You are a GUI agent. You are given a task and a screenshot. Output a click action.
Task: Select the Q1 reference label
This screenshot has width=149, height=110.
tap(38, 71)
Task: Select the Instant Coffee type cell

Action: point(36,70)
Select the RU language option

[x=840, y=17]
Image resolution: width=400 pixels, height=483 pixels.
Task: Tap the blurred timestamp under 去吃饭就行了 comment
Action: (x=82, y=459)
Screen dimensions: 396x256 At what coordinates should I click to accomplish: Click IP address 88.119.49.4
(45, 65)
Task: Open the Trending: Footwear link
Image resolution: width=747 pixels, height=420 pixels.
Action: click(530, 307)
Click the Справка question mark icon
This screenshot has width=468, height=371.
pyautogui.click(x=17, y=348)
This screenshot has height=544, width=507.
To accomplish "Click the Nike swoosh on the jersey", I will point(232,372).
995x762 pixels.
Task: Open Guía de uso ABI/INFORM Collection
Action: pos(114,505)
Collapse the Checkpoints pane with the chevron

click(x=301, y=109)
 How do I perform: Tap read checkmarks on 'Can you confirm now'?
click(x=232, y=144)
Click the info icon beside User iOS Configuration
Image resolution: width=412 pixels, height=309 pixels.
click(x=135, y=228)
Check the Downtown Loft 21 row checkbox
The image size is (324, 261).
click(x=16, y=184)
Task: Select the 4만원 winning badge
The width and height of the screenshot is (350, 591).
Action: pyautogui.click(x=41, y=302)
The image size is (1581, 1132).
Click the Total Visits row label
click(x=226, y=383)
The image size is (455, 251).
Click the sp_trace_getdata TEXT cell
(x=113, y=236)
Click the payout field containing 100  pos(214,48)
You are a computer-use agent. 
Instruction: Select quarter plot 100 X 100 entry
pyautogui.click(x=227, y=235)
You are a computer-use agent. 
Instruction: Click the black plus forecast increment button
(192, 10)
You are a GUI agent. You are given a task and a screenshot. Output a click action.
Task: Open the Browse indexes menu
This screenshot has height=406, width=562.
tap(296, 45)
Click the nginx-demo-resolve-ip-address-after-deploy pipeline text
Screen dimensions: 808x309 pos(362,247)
◇ ◇ ◇
**What the exercise asks**: A word-for-word restatement of all the records is required.

**Output of the exercise**:
You are a GUI agent. You are given a task and a screenshot. Output a click action.
Task: Select the Q1 reference label
This screenshot has width=149, height=110.
tap(38, 71)
Task: Select the Instant Coffee type cell

Action: point(36,70)
Select the RU language option

[x=840, y=17]
Image resolution: width=400 pixels, height=483 pixels.
Task: Tap the blurred timestamp under 去吃饭就行了 comment
Action: (x=82, y=459)
Screen dimensions: 396x256 At what coordinates should I click to accomplish: Click IP address 88.119.49.4
(45, 65)
Task: Open the Trending: Footwear link
Image resolution: width=747 pixels, height=420 pixels.
Action: click(530, 307)
Click the Справка question mark icon
This screenshot has width=468, height=371.
pyautogui.click(x=17, y=348)
This screenshot has height=544, width=507.
To accomplish "Click the Nike swoosh on the jersey", I will point(232,372).
995x762 pixels.
Task: Open Guía de uso ABI/INFORM Collection
Action: pos(114,505)
Collapse the Checkpoints pane with the chevron

click(x=301, y=109)
 How do I perform: Tap read checkmarks on 'Can you confirm now'?
click(x=232, y=144)
Click the info icon beside User iOS Configuration
Image resolution: width=412 pixels, height=309 pixels.
click(x=135, y=228)
Check the Downtown Loft 21 row checkbox
The image size is (324, 261).
click(x=16, y=184)
Task: Select the 4만원 winning badge
The width and height of the screenshot is (350, 591).
Action: pyautogui.click(x=41, y=302)
The image size is (1581, 1132).
Click the Total Visits row label
click(x=226, y=383)
The image size is (455, 251).
Click the sp_trace_getdata TEXT cell
(x=113, y=236)
Click the payout field containing 100  pos(214,48)
You are a computer-use agent. 
Instruction: Select quarter plot 100 X 100 entry
pyautogui.click(x=227, y=235)
You are a computer-use agent. 
Instruction: Click the black plus forecast increment button
(192, 10)
You are a GUI agent. You are given a task and a screenshot. Output a click action.
Task: Open the Browse indexes menu
This screenshot has height=406, width=562.
tap(296, 45)
Click the nginx-demo-resolve-ip-address-after-deploy pipeline text
Screen dimensions: 808x309 pos(362,247)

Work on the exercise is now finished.